According to new research, house prices have plummeted by as much as £21,000 in a single month across some areas of the property market, while other areas continue to enjoy house price growth to the tune of £20,000 in a single month.
Barrows and Forrester analysed the latest government data on house prices across the British market and how they have changed so far this year, to see where the market truly is cooling, and where it continues to go from strength to strength.
According to the latest government data, the average house price in Great Britain has fallen by £3,006 since the start of the year, down from £293,673 in January to £290,667 in February.
At regional level, the largest drop has been recorded in London where prices have declined by £5,903, followed by Scotland (-£4,782), the South East (-£4,664) and South West (-£3,873).
In fact, every British region has experienced a drop in prices, with the smallest impact being recorded in Yorkshire & Humber (-£86), followed by the East of England (-£366), and West Midlands (-£944).
However, when analysing the data on a local authority level, the research shows that price drops have, in some places, been even more severe than the regional picture suggests.

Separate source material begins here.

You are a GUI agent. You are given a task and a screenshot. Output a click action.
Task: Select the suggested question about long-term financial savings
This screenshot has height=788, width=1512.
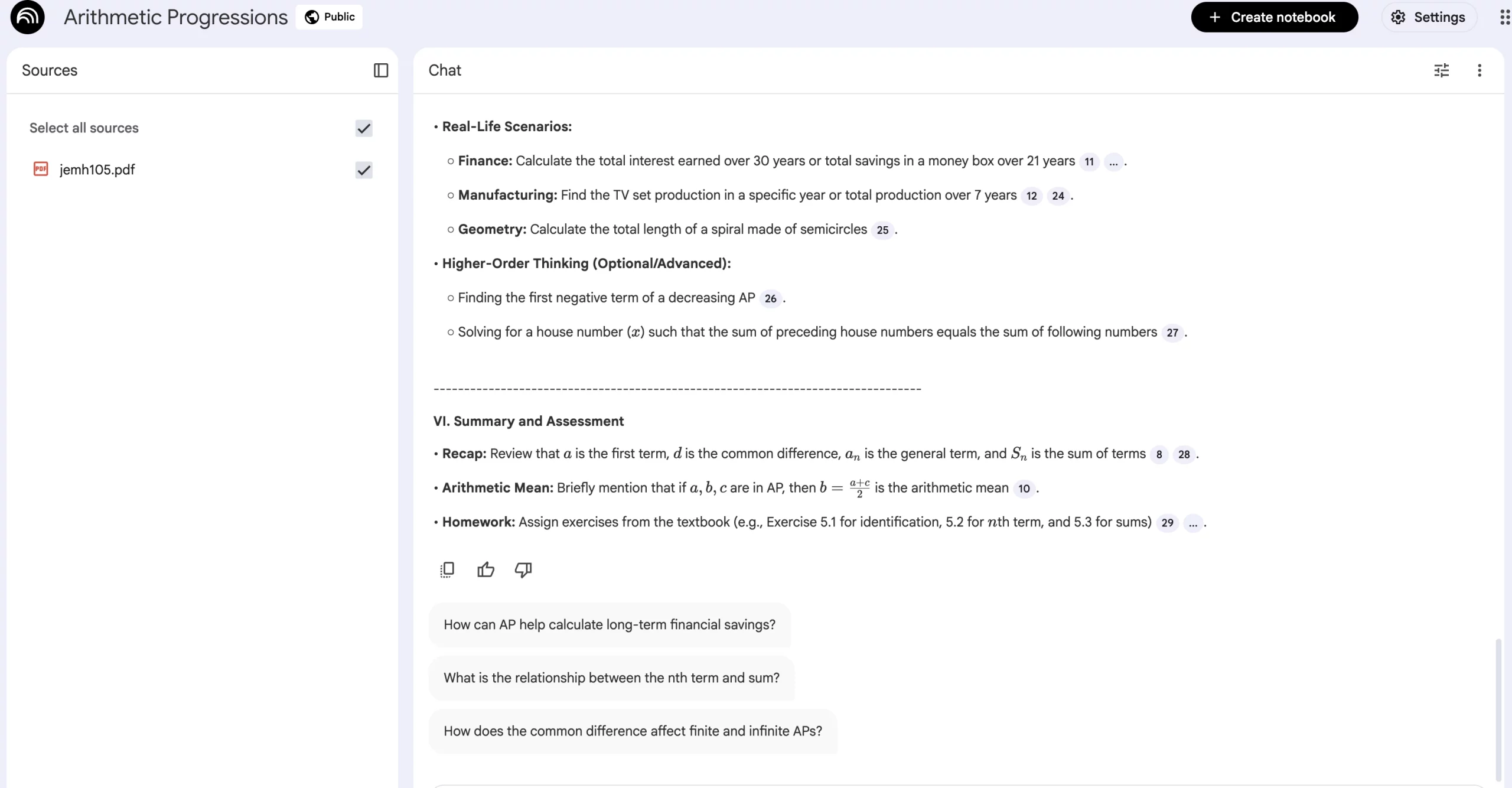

In the South East’s Mole Valley, the average house price has fallen by £21,276 since the start of the year, from £594,071 to £572,795.
In London’s Southwark, prices are down £19,781, followed by Haringey (-£18,408) and the City of London (-£17,253). Other areas to have seen the most drastic house price drops in the space of a month include Waverley (-£16,865), Rutland (-£16,128), Redbridge (-£14,680), South Hams (-£14,185), Woking (-£13,758) and East Lothian (-£13,516).
However, there are a number of areas in Britain where house prices have climbed substantially in a single month.
Despite the common narrative that London’s market is struggling more than most, Camden has recorded the largest house price growth, increasing by £19,867 between January and February of this year.
House price growth in excess of £10,000 in the space of a month has also been measured in South Oxfordshire (£17,628), Three Rivers (£15,562), Forest of Dean (£11,117), the City of Westminster (£11,046), Richmond (£10,927), and the Western Isles (£10,463).
James Forrester, managing director of Barrows and Forrester, commented: “House prices rise and fall. That’s always been the case. But we have endured some truly remarkable years of late, from pandemic boom to historically delirious political ineptitude, and so the ups and downs we’ve seen are more stark than we’re used to.
“Still, calamity has been avoided – property is an incredibly resilient commodity – and from here, things are going to start looking much healthier.”